Just as we get some sign that CMS might be taking crime and violence in Charlotte seriously, up pops a fantastically wrong assertion from the Uptown paper of record on the city’s crime rate.

Leigh Dyer, who functions as the Observer’s Welcome Wagon for newcomers to the QC, blogs this bit of cognitive dissonance:

I am so accustomed to talking with newcomers who are thrilled to be in Charlotte that my recent conversation with a Manhattan transplant shocked me.

“I have felt more unsafe here than anywhere I’ve ever lived,” she said. “I think Charlotte has a dark underbelly that not many people talk about.”

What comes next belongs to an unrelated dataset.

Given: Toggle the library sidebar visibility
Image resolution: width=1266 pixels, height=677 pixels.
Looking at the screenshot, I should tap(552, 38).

The conversation was triggered by discussion of the mysterious case of Kyle Fleischmann, who left an uptown bar alone, without any money, and vanished. His story has resonated because most people I know have a story involving drinking a little too much and losing track of one or two of the friends we went out with. His disappearance has many of us imagining the worst.

There are other reasons my friend feels unsafe. A frightening spate of random robberies has been making news. Women walking alone uptown or in center-city neighborhoods are often bothered by aggressive panhandlers. Crime rates have seesawed here. …

…Charlotte isn’t much more dangerous than similar-sized cities. Most violent crimes here, as with most other places, occur between people who know each other. The crime I am most likely to become a victim of is a car break-in.

Charlotte isn’t much more dangerous than similar-sized cities. Bzzzt. Fail.

In fact, Charlotte Magazine did three whole issues on crime in the city this summer, comparing Charlotte to peers like Austin and San Jose — and it turns out that crime is much, much worse in Charlotte.

Remember these stats the mag pulled together from 2005:

City Charlotte Austin San Jose
Population 610,949 680,899 680,899
Homicides 85 26 26
Robberies 3,649 1,182 882
Burglaries 12,783 7,285 4,049
Vehicle thefts 7,098 2,548 5,507

By every measure, violent crime and property crime is high in Charlotte. That is why the city was rated the 10th most dangerous large city in America last year. Other peers with less crime — Louisville, El Paso, San Diego, San Antonio, Fort Worth, and Jacksonville.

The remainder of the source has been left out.